Jumat, 25 Mei 2012

Shalat Jum’at: UIN dan ITB


Shalat Jum’at: UIN dan ITB

Setitik  noda hitam di atas kaib putih akan terlihat besar. Tapi noda hitam di kain yang hitam atau tidak putih, kurang terlihat keberadaannya. Inilah ibarat UIN dan ITB dalam kehidupan keagamaannya.

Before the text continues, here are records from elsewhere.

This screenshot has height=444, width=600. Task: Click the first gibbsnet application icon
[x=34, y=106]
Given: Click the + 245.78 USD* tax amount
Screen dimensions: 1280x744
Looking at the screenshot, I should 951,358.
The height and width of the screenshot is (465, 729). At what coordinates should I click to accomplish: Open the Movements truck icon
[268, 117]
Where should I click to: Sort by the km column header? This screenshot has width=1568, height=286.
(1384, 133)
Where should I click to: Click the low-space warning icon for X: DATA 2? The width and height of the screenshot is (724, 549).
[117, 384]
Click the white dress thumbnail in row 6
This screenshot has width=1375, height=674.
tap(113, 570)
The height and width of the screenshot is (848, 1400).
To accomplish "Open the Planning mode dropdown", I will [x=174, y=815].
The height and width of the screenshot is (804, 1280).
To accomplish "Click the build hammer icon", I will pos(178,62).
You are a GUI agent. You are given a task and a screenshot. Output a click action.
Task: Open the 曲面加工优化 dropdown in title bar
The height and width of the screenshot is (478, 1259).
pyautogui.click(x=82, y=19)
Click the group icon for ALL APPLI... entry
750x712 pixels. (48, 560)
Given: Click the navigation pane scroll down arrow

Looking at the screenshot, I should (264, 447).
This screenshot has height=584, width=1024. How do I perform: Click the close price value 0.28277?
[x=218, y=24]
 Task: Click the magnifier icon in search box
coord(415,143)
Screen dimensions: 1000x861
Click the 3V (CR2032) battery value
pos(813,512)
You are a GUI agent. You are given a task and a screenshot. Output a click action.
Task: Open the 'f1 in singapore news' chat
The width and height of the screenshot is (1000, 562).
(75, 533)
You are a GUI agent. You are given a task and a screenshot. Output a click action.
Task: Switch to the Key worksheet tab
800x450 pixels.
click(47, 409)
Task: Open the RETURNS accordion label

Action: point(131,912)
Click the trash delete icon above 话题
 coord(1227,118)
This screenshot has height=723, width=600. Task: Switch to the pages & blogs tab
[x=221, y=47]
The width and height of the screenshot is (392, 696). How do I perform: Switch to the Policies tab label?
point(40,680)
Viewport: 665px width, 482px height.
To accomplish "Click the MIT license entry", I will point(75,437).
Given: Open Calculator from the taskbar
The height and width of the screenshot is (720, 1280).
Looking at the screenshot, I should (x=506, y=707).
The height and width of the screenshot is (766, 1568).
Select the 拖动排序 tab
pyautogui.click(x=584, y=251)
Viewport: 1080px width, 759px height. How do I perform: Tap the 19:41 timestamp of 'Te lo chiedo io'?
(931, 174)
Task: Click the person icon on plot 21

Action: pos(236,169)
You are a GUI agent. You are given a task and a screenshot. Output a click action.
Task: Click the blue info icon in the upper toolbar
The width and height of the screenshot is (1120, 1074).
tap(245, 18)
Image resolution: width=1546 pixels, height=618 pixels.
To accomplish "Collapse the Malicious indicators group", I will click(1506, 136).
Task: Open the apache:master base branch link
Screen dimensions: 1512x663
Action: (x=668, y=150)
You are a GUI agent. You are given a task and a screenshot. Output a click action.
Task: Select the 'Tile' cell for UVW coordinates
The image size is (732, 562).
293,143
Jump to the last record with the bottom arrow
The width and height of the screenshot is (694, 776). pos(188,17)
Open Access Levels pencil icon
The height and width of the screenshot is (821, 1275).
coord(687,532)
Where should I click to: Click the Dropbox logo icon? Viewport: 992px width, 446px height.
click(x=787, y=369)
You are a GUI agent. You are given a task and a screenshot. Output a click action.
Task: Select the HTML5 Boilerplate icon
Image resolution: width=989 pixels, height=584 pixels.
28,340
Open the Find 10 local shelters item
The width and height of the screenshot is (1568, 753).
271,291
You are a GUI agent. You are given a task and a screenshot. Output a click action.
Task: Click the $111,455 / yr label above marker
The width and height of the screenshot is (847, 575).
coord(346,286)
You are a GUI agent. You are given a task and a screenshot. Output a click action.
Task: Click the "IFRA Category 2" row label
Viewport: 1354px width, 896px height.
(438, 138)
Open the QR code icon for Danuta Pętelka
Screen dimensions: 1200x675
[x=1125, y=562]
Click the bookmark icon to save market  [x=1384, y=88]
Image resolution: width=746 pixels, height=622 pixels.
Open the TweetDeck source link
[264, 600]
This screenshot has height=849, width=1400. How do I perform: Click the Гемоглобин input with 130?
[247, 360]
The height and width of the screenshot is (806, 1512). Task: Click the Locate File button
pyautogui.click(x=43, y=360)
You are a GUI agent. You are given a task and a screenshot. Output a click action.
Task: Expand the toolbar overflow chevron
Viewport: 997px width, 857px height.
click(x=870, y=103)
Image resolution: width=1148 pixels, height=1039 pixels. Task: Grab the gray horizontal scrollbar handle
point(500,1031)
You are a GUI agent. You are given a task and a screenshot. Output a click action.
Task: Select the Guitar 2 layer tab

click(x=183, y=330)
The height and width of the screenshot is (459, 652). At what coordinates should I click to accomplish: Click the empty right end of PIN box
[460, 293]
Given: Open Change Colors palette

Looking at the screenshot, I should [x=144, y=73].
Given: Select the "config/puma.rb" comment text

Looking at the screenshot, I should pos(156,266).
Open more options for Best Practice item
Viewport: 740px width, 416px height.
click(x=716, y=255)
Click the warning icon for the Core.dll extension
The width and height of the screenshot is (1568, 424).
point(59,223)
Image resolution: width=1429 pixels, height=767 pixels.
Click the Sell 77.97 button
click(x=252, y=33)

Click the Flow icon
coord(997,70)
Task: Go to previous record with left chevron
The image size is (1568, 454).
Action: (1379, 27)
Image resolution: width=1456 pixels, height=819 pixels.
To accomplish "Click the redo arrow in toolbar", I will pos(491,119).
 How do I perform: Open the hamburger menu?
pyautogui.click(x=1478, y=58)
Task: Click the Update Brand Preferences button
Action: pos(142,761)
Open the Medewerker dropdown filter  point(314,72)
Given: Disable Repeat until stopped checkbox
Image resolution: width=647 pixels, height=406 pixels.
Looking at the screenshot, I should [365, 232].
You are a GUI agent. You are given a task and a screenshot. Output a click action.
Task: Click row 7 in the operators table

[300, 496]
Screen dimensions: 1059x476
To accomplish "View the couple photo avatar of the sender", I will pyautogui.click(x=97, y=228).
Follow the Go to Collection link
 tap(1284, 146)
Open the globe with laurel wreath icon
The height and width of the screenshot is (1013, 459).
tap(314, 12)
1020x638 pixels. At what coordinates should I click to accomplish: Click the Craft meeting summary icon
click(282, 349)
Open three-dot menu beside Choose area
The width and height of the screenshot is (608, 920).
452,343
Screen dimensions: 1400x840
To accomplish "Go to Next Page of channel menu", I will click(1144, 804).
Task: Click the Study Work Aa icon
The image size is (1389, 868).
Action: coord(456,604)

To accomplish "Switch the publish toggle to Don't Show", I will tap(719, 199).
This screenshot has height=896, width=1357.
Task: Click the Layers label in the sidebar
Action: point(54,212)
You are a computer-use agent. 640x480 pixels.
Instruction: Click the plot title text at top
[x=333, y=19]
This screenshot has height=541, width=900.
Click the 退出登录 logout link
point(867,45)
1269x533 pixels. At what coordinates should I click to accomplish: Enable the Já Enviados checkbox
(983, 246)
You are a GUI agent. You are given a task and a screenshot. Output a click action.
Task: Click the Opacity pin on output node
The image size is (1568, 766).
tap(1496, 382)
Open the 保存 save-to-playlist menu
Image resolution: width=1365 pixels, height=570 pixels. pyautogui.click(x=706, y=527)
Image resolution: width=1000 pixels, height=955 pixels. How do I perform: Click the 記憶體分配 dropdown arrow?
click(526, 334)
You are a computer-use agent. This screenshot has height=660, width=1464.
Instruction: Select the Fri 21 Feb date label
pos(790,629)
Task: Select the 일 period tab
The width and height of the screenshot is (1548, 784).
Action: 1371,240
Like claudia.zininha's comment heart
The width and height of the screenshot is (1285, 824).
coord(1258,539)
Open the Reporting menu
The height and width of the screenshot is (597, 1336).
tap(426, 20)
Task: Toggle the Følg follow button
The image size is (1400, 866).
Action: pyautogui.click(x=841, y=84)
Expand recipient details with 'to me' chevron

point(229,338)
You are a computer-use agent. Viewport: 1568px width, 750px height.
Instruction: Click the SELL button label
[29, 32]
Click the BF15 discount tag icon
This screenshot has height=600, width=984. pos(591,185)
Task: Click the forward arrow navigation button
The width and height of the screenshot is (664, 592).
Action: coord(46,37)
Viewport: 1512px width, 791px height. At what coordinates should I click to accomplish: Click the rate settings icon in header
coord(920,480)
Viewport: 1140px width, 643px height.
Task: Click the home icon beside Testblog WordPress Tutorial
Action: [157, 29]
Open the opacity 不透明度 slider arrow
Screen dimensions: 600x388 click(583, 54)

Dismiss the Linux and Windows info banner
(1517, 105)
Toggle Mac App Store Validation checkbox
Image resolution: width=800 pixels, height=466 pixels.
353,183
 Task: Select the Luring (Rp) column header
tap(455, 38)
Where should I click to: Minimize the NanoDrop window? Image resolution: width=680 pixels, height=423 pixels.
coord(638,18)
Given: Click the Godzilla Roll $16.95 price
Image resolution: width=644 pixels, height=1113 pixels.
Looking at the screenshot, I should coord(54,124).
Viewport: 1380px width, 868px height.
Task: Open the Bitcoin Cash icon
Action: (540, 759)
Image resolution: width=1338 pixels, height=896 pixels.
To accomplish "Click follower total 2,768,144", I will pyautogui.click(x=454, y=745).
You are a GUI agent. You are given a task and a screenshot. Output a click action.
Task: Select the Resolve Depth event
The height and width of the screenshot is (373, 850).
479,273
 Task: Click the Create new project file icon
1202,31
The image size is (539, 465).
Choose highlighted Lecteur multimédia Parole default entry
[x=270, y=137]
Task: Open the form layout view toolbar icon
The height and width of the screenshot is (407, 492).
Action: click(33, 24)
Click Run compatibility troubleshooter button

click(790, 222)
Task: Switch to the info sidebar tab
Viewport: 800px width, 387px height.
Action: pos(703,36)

Kita tidak pernah mendengar keburukan dari ITB tentang kehidupan religiusnya. Kecuali kebaikan-kebaikan. Tapi kalau UIN, sepertinya jelek terus. Seperti tidak ada baiknya. Contohnya musim shalat Jum’at. Di ITB, makan-makan dan minum, duduk, jalan-jalan, ndobrol  berpacaran. Sama sekali tak ada persolan. Lebih dari itu sekalipun. Hiruk pikuk ramai sekali. Layaknya di pasar yang dodominasi oleh kulinner. Coba Anda saksikan sendiri pas adzan telah dikumandangkan. Sudah  tamat khutbah yang pertama, masih ratusan orang yang lalu lalang di pinggir mesjid. Bahkan hingga baca do’a sekalipun masih belum ada yang masuk. Bukan main ekstrimnya dalam pandangan saya.

Di UIN pemandangan seperti itu hampit tidak ada. Paling terlihat waktu khutbah dimulai masih ada satu dua orang yang terlambat. Pokonya sangat jauh dengan ITB. Tapi meski kecil dibanding ITB, tetap saja UIN itu dicap jau lebih buruk terutama oleh Jama’ah Tablig. Ini wajar karena UIN lembaga agama, Islam lagi. Sedang ITB berlabel institusi sekuler. Tapi itulah penilaian masyarakat. Yang besar dianggap kecil. Yang kecil dibesarkan. Hasanatul abrar, saiatul muqorrobin.i DEmikian kata kaidah ilmu kalam (aqoid). Ketika menyikapi dosa Adam jika dibandingkan dengan bukan nabi.